Thursday, September 11, 2008

Ira - Onze de Setembro

Há sete anos, em uma bela tarde de 11 de Setembro, empacava minhas malas paulatinamente à espera da carona que me levaria ao aeroporto de Tel-Aviv, para que de lá pudesse fazer a conexão via Nova York a Miami.

Enquanto desdobrava uma cueca aqui e uma camisa social acolá, o telefone tocou. Era minha irmã mais velha, que vivia na mesma cidade, próxima ao meu apartamento. Sem grandes excitações em seu timbre, começou dizendo:

“Roy, hoje você não vai a lugar nenhum. Ligue a televisão.” E eu, é claro, liguei sem titubear. O que vi me deixou pasmo e chocado para o resto da vida. O segundo avião se estraçalhava na Torre, e demorou alguns minutos para que entendesse o que ocorria. Quando entendi, pensei, naquele instante e nos dias seguintes, que o mundo iria acabar, nem mais, nem menos.

Depois de quatro dias, no Sábado à noite, recebi uma chamada do aeroporto Ben Gurion dizendo que eu tinha lugar reservado para um dos primeiros vôos liberados depois do grande atentado. Às pressas, passadas onze da noite, juntei meus apetrechos e saí de férias. Desembarquei em um JFK (aeroporto de Nova York) caótico, de filas quilométricas e pessoas trazendo em face olhares vazios, de total incompreensão. Apesar de ter demorado mais do que o habitual para encaminhar minhas malas à segurança, demorou relativamente pouco, e logo me vi em Miami, abraçado por mamãe e recebido pela família.

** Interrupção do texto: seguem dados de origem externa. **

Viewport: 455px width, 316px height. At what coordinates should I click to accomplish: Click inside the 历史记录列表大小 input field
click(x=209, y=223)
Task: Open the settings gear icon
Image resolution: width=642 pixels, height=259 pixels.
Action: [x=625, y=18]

No 11 de Setembro, quando vi as Torres caírem, liguei para uma ex namorada e pedi sua companhia. Vivia sozinho, e meus irmãos, apesar de também compartilharem o medo, não me serviam de fortaleza sentimental. Naquela noite, a mocinha me fez companhia a-sensual, e com olhos de uma israelense acostumada com bombas e explosões em praças públicas, não me consolou. Não entendia meu medo, não entendia a necessidade que eu sentia de solidariedade, como se o desastre tivesse acontecido comigo.

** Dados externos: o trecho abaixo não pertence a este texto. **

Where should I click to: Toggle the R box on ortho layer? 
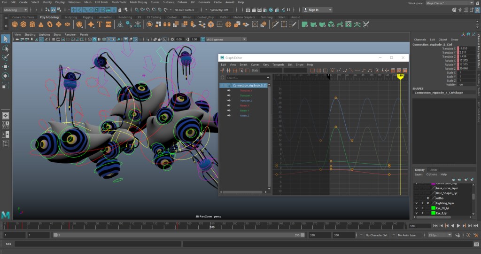tap(428, 198)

O mundo não acabou. Os Estados Unidos entraram, para todos os efeitos, na era Bush com o pé esquerdo. Além da falta de reação imediata do presidente George W. Bush, as resoluções dadas depois do atentado até hoje custam a dignidade do legislativo, judiciário e executivo da nação. O que conhecemos aqui por “Carl Rove Politics” tornou-se a realidade contundente e dolorosa de todos nós. Truques sujos, mentiras descaradas, contratações de juízes em base política, legislações absurdas para a “proteção” do povo estadunidense, como o Ato Patriota, os grampos telefônicos, a deliberação que, fatalmente, culminou na guerra do Iraque, e a economia a desmoronar pelos dispêndios irresponsáveis de uma administração que antes se julgava conservadora fiscal.

Não pior, mas certamente um fator da equação do 11 de Setembro são as conspirações variadas, especialmente da esquerda mundial, de que a CIA, os judeus, ou seja lá mais quem seja, derrubaram as Torres Gêmeas para justificar a guerra no Iraque. Armados de detalhes históricos e conjunções lógicas maleáveis, muitos grandes pensadores tentaram de tudo para provar que não foram terroristas islâmicos, mas ocidentais, os verdadeiros responsáveis.

Por um instante, até comprei alguma ou outra conspiração. A pior delas, infelizmente, veio de uma figura querida cujo nome prefiro deixar no ar, em que clamava que nenhum judeu havia morrido nesses ataques, nem nos aviões derrubados, nem nas Torres, nem nas ruas de Nova York. O ataque foi feito com a intenção de livrar judeus de sua fúria, já que foi feito por agentes da CIA, simpatizantes do sionismo.

Ao ler isto, automaticamente senti vergonha de algum dia ter acreditado na estapafúrdia da conspiração. Afinal, Nova York é a cidade do mundo que mais abriga judeus, mais do que todo a nação sionista, e dizer que nenhum judeu foi morto, ou poucos, calculadamente, é muito, mas muito mais ilógico, surreal e paranóico do que a iminência do terrorismo islâmico no mundo. Seja como for, me parece tão ou mais difícil acreditar que os Estados Unidos se auto-atacou do que alguns muçulmanos com faquinhas e canivetes sequestraram três aeronaves. Aliás, por que tão? Muito mais absurdo.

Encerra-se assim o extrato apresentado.